Ao longo do século XX, especialmente a partir da década de 1970, a Sociedade da Informação se firmou à medida que as inovações de transmissão (fibra óptica, satélites, linhas de transmissão) e os veículos de mídia (jornais, rádios, televisão) foram difundidos e massificados, viabilizando a integração global através da troca instantânea de informações, técnicas e conhecimentos. Tal estrutura torna-se ainda mais sofisticada a partir do final da década de 1990, com a popularização dos computadores, celulares e, claro, da internet, cimentando a lógica de redes que revolucionou os processos econômicos, políticos, sociais e culturais.

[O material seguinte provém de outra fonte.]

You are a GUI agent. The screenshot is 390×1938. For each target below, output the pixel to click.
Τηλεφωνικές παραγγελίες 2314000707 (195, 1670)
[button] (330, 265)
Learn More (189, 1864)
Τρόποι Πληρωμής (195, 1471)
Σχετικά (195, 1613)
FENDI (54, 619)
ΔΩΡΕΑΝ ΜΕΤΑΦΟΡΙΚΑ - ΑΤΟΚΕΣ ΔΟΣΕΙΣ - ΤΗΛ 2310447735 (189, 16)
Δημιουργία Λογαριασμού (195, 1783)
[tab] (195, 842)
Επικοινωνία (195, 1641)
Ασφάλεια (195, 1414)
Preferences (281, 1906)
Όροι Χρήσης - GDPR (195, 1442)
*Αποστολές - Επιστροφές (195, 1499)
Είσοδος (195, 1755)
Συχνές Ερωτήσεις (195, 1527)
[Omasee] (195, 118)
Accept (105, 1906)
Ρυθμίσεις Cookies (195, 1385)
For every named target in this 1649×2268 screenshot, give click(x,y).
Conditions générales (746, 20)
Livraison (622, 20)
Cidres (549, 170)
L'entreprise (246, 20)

De lá para cá, avanços contínuos, sobretudo da computação, vêm assegurando meios mais rápidos e robustos para armazenar, difundir e processar informações, o que resulta em formas de vida mais confortáveis diante das soluções de entretenimento, comércio e interação proporcionadas. No seio do ambiente digital, nossas vidas passaram a ser crescentemente mediadas por algoritmos, a ponto de ensejar uma completa imersão no ambiente online, ou onlife, como sugeriu Luciano Floridi (2013). Alguns autores têm defendido, aliás, que o termo Sociedade da Informação pode ser insuficiente⁶ para apreender a totalidade de um novo processo – no qual a vida sem computadores ou smartphones se tornou absolutamente inimaginável.

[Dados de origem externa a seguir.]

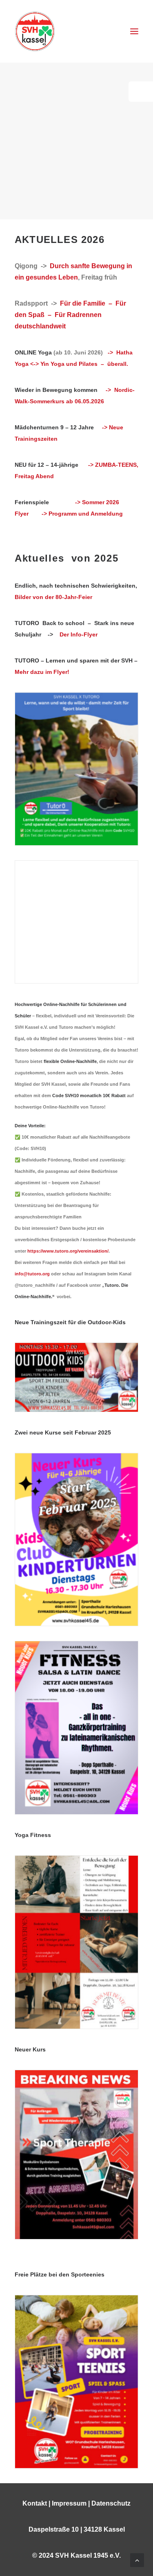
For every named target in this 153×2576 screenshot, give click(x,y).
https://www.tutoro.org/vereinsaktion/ (68, 1251)
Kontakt (34, 2503)
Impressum (69, 2503)
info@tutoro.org (32, 1273)
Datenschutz (111, 2503)
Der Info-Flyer (79, 634)
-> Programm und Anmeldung (82, 513)
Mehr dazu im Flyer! (42, 672)
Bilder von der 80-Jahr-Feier (53, 597)
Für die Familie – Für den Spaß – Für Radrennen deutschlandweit (70, 315)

Embora outras propostas de terminologia também mereçam ser discutidas, nosso entendimento é de que o termo Sociedade da Informação ainda se encontra atualizado e suficiente para representar o cenário no qual se desenrolam os fenômenos estudados neste construto. Isso porque seu conceito apreende, com completude, cinco aspectos essenciais da atualidade: a) a informação como matéria-prima, o que significa que as tecnologias atuam e se desenvolvem a partir de informações, como dados; b) a alta penetrabilidade das novas tecnologias em nosso cotidiano, dada a ampla afetação do dia-a-dia humano pelos recursos informacionais; c) o predomínio da lógica de redes, que possibilita a conexão e a interatividade em processos de toda natureza; d) a flexibilidade, que permite que processos sejam reversíveis através da reorganização; e e) a convergência crescente entre tecnologias, que interliga áreas do saber, próximas ou distantes entre si, possibilitando a compreensão e a colaboração mútua para o avanço do conhecimento (CASTELLS, 2020).

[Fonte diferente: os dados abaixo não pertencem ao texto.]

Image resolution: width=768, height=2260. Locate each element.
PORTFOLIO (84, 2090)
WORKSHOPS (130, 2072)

Considerando que tais características contemplam o momento atual, marcado pela proliferação das TICs, imersão em redes digitais e preponderância de algoritmos, as implicações e desdobramentos do uso massivo destes recursos estão pouco claras até o momento.
Entre as diversas mudanças promovidas no contexto da Sociedade da Informação, é possível perceber, por exemplo, uma reconfiguração das relações de poder na sociedade. Esse fenômeno é notado, sobretudo, quando se examinam os efeitos do uso massivo de algoritmos sobre comportamentos, revelando o aparecimento de modos de governar absolutamente inéditos até então.
Desde a década de 1990, uma série de pesquisadores envidou esforços para pensar as novas tecnologias introduzidas pela Sociedade da Informação a partir de recursos teóricos disponíveis na analítica do poder Foucaultiana⁷. Embora Foucault, falecido em 1984, não tenha vivenciado a proliferação das ferramentas digitais e dispositivos tecnológicos, alguns filósofos seguem retomando conceitos de autoria do pensador francês como ponto de partida para analisar de que forma os comportamentos podem ser conduzidos em determinada direção por uma lógica governamental contemporânea.
Com efeito, a nova infraestrutura tecnológica de mediação das interações e personalização de recursos tende a proporcionar modos de vida mais práticos, prazerosos e confortáveis. Por exemplo, a customização de serviços e ofertas para atender às necessidades pessoais permite a identificação daquilo que não se deseja, evitando a perda de tempo, pois, ao catalogar as preferências individuais, os procedimentos automatizados das máquinas antecipam desejos e interesses.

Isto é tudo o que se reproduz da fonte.